### Passage shown
== Segment start ==

“All books, even the harshest, embellish life,” declares David Imaz, the principal narrator of this superb novel. He’s earned the right to say so and the right to be wrong. It’s not smug literary theory but a recognition of the complex relationship between what happens to us and what we say about it. The book moves skilfully between David’s time in America in the 1990s, his youth in the Basque country in the 1960s and the experiences of his parents’ generation during the Spanish civil war.
At its heart, it’s a wholly convincing account of families and friendship. We meet David’s teenage friends as they play, quarrel and develop rivalries and loyalties; we share his desperately painful suspicions about his father’s support of fascist atrocities and the drowsy eroticism of his feelings for Virginia – “ la paysanne” – who is betrothed to a sailor; we witness his delicate courtship of his American wife, with all the tenderness and strangeness of flirtation and unspoken love. Like Josef Skvorecky and Milan Kundera, Bernardo Atxaga excels in portraying youthful rites of passage against a merciless, often mendacious history.
The history goes deep. As a boy, David is aware of the much older Virgilian world of shepherds and wolves, and the growing and grinding of grain. There are echoes of Petronius, Ovid and Martial; the “hissing leaves” speak with Virginia’s voice and the toads croak harsh warnings. But the “ancient people” among whom he grows up are already losing their memories. Motorbikes appear beside the horses, Creedence Clearwater Revival’s hits feature on the radio, contrasting with the “sadder music” of the accordion songs that David learns from his father. To his American children, his memories will seem “from another galaxy”.

== Segment end ==

### Dataset entries

== Segment start ==

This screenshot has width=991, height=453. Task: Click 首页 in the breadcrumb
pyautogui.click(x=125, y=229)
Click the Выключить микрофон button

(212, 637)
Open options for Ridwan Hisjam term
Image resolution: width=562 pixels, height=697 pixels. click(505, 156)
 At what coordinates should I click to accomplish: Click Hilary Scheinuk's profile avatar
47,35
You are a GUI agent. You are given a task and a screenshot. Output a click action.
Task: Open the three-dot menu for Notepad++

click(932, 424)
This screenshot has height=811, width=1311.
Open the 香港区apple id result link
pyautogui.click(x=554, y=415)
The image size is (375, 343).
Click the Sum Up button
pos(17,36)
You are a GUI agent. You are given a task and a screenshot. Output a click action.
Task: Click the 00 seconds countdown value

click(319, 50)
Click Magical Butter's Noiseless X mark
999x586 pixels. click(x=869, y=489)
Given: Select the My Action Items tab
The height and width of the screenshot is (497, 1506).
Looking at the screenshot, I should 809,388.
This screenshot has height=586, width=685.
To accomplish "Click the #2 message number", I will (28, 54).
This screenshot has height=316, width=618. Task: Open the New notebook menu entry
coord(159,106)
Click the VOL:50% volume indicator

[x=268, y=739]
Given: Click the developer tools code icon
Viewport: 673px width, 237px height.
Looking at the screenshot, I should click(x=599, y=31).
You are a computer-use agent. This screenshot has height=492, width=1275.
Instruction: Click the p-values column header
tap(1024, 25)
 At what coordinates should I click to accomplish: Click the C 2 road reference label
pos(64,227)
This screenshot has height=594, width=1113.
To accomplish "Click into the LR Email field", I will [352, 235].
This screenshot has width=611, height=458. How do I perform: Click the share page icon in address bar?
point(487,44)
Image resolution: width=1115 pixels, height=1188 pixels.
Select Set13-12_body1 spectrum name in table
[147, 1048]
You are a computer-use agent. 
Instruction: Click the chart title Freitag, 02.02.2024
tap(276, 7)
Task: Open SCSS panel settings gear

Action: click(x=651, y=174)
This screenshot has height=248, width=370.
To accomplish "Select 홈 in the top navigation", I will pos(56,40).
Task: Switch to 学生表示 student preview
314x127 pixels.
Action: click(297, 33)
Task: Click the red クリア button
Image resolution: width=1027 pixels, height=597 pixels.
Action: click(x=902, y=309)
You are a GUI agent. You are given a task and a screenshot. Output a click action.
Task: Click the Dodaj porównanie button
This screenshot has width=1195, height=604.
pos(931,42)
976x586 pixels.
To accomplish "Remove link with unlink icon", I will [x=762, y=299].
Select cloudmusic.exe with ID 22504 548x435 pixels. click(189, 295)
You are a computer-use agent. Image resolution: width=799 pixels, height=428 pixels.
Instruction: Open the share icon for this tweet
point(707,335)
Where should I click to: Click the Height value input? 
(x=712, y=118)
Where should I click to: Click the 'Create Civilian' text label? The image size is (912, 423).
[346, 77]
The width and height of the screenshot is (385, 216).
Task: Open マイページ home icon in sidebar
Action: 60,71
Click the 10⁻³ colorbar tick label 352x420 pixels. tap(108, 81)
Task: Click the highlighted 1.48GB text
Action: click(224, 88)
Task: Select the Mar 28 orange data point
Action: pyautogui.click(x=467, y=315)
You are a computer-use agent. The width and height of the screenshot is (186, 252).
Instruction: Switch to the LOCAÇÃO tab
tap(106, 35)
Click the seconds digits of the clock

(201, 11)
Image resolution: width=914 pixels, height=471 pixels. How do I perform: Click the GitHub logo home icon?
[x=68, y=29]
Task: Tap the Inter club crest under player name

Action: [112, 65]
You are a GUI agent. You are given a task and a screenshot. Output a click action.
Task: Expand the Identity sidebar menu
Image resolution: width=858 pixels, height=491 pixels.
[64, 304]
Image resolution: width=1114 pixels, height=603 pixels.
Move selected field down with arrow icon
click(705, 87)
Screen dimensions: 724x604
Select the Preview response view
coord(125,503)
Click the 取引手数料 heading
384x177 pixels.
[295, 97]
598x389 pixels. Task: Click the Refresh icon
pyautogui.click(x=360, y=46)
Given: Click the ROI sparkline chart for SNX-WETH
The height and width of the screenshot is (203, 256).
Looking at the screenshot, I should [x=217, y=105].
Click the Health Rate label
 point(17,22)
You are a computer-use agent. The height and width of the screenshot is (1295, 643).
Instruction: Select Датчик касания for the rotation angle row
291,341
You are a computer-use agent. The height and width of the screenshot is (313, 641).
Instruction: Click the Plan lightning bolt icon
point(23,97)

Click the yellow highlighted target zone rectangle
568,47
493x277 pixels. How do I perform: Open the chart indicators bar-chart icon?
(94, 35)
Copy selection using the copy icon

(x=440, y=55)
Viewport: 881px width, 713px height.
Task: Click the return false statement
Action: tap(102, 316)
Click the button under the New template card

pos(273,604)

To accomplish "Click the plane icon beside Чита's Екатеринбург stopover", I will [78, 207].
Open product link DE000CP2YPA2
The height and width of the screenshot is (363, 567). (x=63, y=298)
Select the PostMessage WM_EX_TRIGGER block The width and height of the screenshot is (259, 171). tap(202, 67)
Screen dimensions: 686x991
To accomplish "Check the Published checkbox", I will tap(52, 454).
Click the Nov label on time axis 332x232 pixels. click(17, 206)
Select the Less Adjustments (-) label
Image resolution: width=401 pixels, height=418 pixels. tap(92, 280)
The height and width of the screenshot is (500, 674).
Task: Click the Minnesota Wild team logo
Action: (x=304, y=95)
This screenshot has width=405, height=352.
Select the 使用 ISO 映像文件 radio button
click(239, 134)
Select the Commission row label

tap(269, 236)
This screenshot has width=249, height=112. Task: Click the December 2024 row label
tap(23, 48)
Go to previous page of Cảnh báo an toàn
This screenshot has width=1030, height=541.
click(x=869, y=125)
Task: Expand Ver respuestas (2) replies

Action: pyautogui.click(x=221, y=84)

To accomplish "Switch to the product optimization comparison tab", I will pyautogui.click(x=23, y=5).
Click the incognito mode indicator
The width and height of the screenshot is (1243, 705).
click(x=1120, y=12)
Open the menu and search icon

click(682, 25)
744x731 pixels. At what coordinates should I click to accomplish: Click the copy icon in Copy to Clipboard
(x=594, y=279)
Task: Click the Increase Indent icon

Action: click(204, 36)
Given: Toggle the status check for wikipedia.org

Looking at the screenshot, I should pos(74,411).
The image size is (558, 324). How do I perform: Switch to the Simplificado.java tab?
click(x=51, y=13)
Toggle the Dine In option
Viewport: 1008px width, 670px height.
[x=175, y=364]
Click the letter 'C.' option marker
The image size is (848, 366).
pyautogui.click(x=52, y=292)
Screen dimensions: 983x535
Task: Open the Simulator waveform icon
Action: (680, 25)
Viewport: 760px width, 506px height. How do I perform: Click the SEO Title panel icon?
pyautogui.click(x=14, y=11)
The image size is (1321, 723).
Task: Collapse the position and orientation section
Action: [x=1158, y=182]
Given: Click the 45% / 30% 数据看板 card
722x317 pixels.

== Segment end ==

### The problem
Please continue the review of the Bernardo Atxaga novel above, starting after its final sentence.

### Answer box
History’s worst cruelty is that a civil war is never finished. David sees old lists mentioning locals who were shot and tries vainly to forget them. Another narrator (these shifts in perspective are achieved smoothly) describes horrifying reprisals and a pool of blood on the ground. A hiding place used in the 1930s is needed 30 years later as Franco’s police sniff out subversion. The mere fact of speaking Basque or not playing the accordion for a ceremony becomes a political act; victims become executioners.
Language and loss are intimately connected. David’s country friends said “happy” or “unhappy”, not “obsessive” or “paranoid”. His student friends, however, say “alienation” as naturally as the peasants say “ mitxirrika” when they point to a butterfly. There is not a sermon here about what is or isn’t authentic, and no moral sleight of hand to prove one way of life inherently superior.
What counts most is true feeling and intensity. David’s premature death is mentioned on page two, and its approach is sensed throughout the final pages. In between, the killing of a horse, a bird or an insect are all the more moving for being placed against the atrocities that human beings perform on one another. Even as David meets his wife, he notices the baleful movement of a clock’s pendulum. But death doesn’t have the last word. Atxaga’s dextrous interweaving of themes and vibrant evocation of people and places make the book not an embellishment of life but a celebration of its richness.